Alibaba's Ovis-U1 Achieves 69.6 on OpenCompass Multimodal Benchmark with Unified AI Approach

Alibaba Group's Ovis Team has unveiled Ovis-U1, a 3-billion-parameter unified artificial intelligence model that integrates multimodal understanding, text-to-image generation, and image editing capabilities. The technical report for Ovis-U1, publicly shared via a tweet by AK, highlights its novel unified training approach that starts from a language model, collaboratively enhancing performance across all integrated tasks.

Ovis-U1 distinguishes itself by achieving a score of 69.6 on the OpenCompass Multi-modal Academic Benchmark, surpassing recent state-of-the-art models in its parameter class, such as Ristretto-3B and SAIL-VL-1.5-2B. This performance underscores the efficacy of its unified training strategy, which aims for a more integrated AI fluency rather than simply combining separate tools. For text-to-image generation, it scored 83.72 on DPG-Bench and 0.89 on GenEval, while for image editing, it achieved 4.00 on ImgEdit-Bench and 6.42 on GEdit-Bench-EN.

The model's architecture features a diffusion-based visual decoder and a bidirectional token refiner, designed to improve the interaction between text and visual information.

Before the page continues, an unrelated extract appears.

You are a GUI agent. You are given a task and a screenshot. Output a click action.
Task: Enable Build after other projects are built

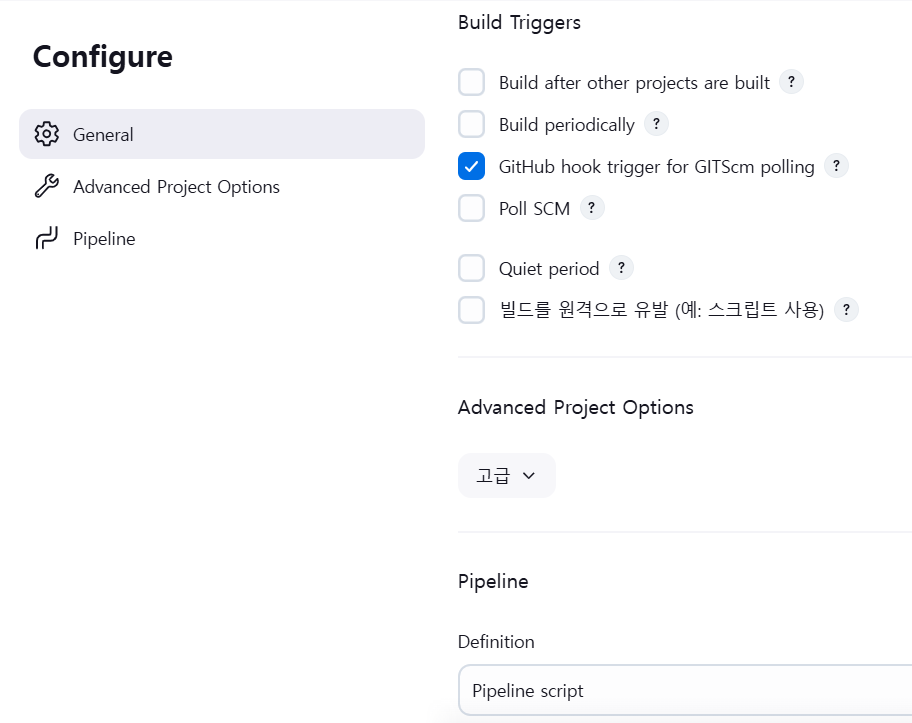[x=471, y=82]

This allows Ovis-U1 to handle complex tasks, from comprehending intricate scenes and generating high-quality images from text prompts to performing precise edits on existing images. Its compact 3-billion-parameter size makes it potentially more efficient and easier to deploy compared to larger models.

Alibaba Cloud has been aggressively expanding its AI portfolio, with Ovis-U1 being the latest addition to its Qwen series of models. The company has committed significant investment, with plans to spend over $52 billion on AI infrastructure over the next three years, reinforcing its ambition to lead in the global AI race. This strategic focus includes open-sourcing over 200 generative AI models, aiming to democratize access and accelerate AI development within the community.

The release of Ovis-U1 aligns with a broader industry trend towards multimodal AI, which processes and understands information from various sources like text, images, and audio simultaneously. Experts believe such unified models are crucial for enhancing human-AI interaction, improving data analysis, automating content creation, and advancing robotics. By open-sourcing Ovis-U1 under the Apache 2.0 license, Alibaba aims to foster collaborative research and accelerate the development of general-purpose AI systems.